31/12/2025 - Edición Nº1058

Política

Justicia y verano

Cristina Kirchner ante nuevos jueces: el giro que aliviaría su detención

31/12/2025 | El receso de enero modifica la Cámara de Casación y deja a cargo a magistrados con criterios más flexibles.



Mientras se recupera de una cirugía de peritonitis en el Sanatorio Otamendi, la defensa de Cristina Kirchner apuesta a que el inicio de la feria judicial de enero traiga un alivio a sus condiciones de detención. El cambio en la integración de la Cámara de Casación abre una ventana de oportunidad para que la expresidenta reciba permisos que le fueron negados sistemáticamente durante el año, como la remoción de su tobillera electrónica y la ampliación de su régimen de visitas.

El escenario cambia drásticamente debido a la Feria Judicial, el receso de enero donde solo quedan jueces de turno para resolver cuestiones urgentes. A partir del 1° de enero, los magistrados que rechazaron sus pedidos, como Diego Barroetaveña y Gustavo Hornos, entran en licencia. En su lugar, la sala que debe decidir sobre su arresto domiciliario quedará bajo la influencia de Mariano Borinsky y Ángela Ledesma, magistrados con posturas históricamente más garantistas.

Casación y el juego de las mayorías en enero

Edificio de los tribunales de Comodoro Py en Retiro, sede de la Cámara de Casación.
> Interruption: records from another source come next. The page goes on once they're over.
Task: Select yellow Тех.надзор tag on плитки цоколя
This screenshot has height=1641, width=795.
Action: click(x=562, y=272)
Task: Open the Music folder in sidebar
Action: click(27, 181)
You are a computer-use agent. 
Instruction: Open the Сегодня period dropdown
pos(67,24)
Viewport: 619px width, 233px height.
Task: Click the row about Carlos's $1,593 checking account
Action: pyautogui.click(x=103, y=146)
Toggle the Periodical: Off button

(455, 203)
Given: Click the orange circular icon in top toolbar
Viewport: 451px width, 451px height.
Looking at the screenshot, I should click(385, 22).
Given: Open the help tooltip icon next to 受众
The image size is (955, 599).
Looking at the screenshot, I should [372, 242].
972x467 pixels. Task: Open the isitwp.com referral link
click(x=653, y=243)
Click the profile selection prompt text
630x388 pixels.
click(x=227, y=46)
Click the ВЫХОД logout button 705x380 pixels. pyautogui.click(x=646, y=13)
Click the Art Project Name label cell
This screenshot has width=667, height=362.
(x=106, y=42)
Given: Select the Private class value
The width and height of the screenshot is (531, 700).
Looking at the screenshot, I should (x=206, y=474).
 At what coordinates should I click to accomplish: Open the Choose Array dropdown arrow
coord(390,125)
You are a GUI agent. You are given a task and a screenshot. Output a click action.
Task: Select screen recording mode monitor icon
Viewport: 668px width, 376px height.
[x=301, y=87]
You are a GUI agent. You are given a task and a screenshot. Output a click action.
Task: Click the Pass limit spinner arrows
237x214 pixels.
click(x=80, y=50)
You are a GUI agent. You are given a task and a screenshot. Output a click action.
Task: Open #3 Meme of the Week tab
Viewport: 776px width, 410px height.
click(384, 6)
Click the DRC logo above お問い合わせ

La Cámara de Casación es el tribunal penal más importante del país por debajo de la Corte Suprema, y es la instancia que vigila el cumplimiento de la condena por la causa Vialidad. Hasta ahora, la expresidenta cumple su detención domiciliaria con restricciones estrictas: solo tres visitas por semana y el uso de una tobillera electrónica. Sin embargo, el juez Borinsky ya ha manifestado que el dispositivo es "innecesario" dado que cuenta con custodia policial permanente. Con el receso de verano, su voto podría sumarse al de Ledesma para conformar una mayoría que le devuelva libertades hoy restringidas.

Rehabilitación y visitas: los planteos de la defensa

El abogado Alberto Beraldi también busca que se autorice la visita de asesores cercanos y familiares, y que se permita a la expresidenta mayor tiempo de uso de la terraza de su departamento en Constitución. La internación en el Otamendi suma un argumento extra a la defensa: tras el alta, la exmandataria requerirá condiciones de rehabilitación física que el tribunal anterior consideraba excesivas. Si el nuevo tribunal de feria da el visto bueno, enero marcaría un giro en la ejecución de la condena, permitiendo un régimen mucho más relajado mientras se aguarda el fallo final de la Corte Suprema.